A l’occasion de la journée de l’Humanitaire, Action contre la Faim (ACF-F) et OXFAM s’engagent dans une logique de diagnostic et d’action commune pour une réponse durable à l’insécurité alimentaire qui frappe 2 millions de personnes dans la bande sahélienne du Tchad. Les deux organisations insistent ainsi, sur la nécessité d’une implication sur le long terme des bailleurs pour relever ce défi, révèle ce communiqué de presse.

«Les enquêtes nutritionnelles publiées le 18 août 2010 par Action contre la Faim pour l’ouest de la bande sahélienne du Tchad font état de niveaux de malnutrition encore plus élevés qu’au Niger. L’analyse des données nutritionnelles des deux pays souligne le volume et la qualité de la réponse engagée depuis 2005 au Niger et le chemin qui reste à parcourir au Tchad.L’analyse des données nutritionnelles des 15 dernières années illustre la nature à la fois structurelle et conjoncturelle de la crise qui secoue la zone sahélienne.

Au Tchad, 1 enfant sur 5 n’atteint pas l’âge de 5 ans. La malnutrition est un facteur essentiel fragilisant l’état sanitaire des populations et constitue un indicateur fiable de leur vulnérabilité.

L’insécurité alimentaire met en relief les problèmes d’accès à la terre, de disponibilité et d’usage de l’eau ainsi que la dépendance accrue aux marchés.
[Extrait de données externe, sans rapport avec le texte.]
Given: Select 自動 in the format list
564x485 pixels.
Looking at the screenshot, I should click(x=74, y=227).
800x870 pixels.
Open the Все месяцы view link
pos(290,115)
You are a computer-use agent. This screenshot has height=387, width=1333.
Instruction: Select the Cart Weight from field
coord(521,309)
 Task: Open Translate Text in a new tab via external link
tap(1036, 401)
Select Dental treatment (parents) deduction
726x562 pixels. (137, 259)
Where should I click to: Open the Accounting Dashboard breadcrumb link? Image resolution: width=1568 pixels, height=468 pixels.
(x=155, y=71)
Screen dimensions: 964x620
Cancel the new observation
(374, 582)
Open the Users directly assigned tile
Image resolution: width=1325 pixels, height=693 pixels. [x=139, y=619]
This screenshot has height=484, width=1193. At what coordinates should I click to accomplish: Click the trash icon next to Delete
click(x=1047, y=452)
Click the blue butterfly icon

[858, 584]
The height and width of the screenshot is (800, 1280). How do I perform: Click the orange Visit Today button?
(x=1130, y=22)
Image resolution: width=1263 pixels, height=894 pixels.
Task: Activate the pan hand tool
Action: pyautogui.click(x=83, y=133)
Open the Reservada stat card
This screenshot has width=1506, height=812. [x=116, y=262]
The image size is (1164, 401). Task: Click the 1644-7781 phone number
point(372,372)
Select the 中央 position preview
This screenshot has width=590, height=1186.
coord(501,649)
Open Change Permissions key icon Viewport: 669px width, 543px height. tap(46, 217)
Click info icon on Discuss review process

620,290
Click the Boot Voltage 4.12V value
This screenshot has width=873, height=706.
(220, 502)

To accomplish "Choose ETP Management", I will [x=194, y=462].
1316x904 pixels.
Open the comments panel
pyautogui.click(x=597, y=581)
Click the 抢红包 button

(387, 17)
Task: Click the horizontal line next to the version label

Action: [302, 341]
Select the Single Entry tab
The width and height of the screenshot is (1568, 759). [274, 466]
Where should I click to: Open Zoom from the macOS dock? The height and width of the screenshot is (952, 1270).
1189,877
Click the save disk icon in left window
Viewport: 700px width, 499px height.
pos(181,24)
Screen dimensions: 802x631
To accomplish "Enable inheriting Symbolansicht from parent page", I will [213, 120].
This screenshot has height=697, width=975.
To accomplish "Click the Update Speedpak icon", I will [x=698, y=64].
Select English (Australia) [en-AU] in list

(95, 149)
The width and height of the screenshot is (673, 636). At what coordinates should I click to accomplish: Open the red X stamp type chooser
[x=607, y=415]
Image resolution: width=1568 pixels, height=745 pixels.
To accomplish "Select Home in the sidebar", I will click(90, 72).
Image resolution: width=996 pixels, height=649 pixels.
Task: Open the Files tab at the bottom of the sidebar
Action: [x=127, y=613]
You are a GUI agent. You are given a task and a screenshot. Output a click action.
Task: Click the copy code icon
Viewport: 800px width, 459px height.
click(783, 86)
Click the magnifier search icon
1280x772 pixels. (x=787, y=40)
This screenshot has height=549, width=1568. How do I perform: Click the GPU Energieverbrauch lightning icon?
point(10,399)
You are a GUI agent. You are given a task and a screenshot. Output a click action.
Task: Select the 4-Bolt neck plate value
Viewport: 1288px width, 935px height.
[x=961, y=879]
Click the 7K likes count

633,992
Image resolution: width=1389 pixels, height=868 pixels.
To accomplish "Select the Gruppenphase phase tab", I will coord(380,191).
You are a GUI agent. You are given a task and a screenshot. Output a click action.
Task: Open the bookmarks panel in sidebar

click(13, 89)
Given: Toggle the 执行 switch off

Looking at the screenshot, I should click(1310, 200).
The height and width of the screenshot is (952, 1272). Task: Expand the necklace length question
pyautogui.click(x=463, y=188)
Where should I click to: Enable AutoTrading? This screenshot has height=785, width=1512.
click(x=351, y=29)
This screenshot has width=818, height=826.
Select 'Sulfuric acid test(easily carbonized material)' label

La place des femmes et les problèmes d’accès aux soins de santé aggravent la situation. «A Moussoro, avec près de 30% d’enfants malnutris, la situation explique une action d’urgence mais également la nécessité d’un vrai travail de fond, coordonné, sur l’accès et la qualité des soins. La frustration aujourd’hui est que la réponse se concentre sur les activités curatives. Les actions de prévention visant l’amélioration de la production, la sécurisation de la mobilité des éleveurs comme les systèmes d’alerte précoce ne sont pas encore assez considérés», déclare Jean-Francois Carémel, chef de mission d’Action contre la faim.

La complexité de la crise implique une réponse intégrant la sécurité alimentaire, la nutrition, l’accès à l’eau et à la santé. Action contre la faim et OXFAM s’engagent dans ces domaines, dans une logique de diagnostic commun, de réponse rapide et de long terme dans le Sahel tchadien. A l’occasion de la journée de l’humanitaire, les deux organisations attirent l’attention de la communauté internationale, des bailleurs de fonds et des décideurs sur la nécessité de financements à long terme d’approches partenariales visant l’appui et le développement d’une capacité de réponse locale.»

NB: Taux de malnutrition global de 16.7% au Niger, avec dans les régions les plus touchées des taux de 21.7 (Diffa, frontière Tchad) et de 19.1 (Maradi) – données MSP et INS, contre 22,67% dans la région du Kanem et 28,1 % dans la région du BeG- données enquêtes nutritionnelles ACF, conduite du 20 Juillet au 10 Août 2010.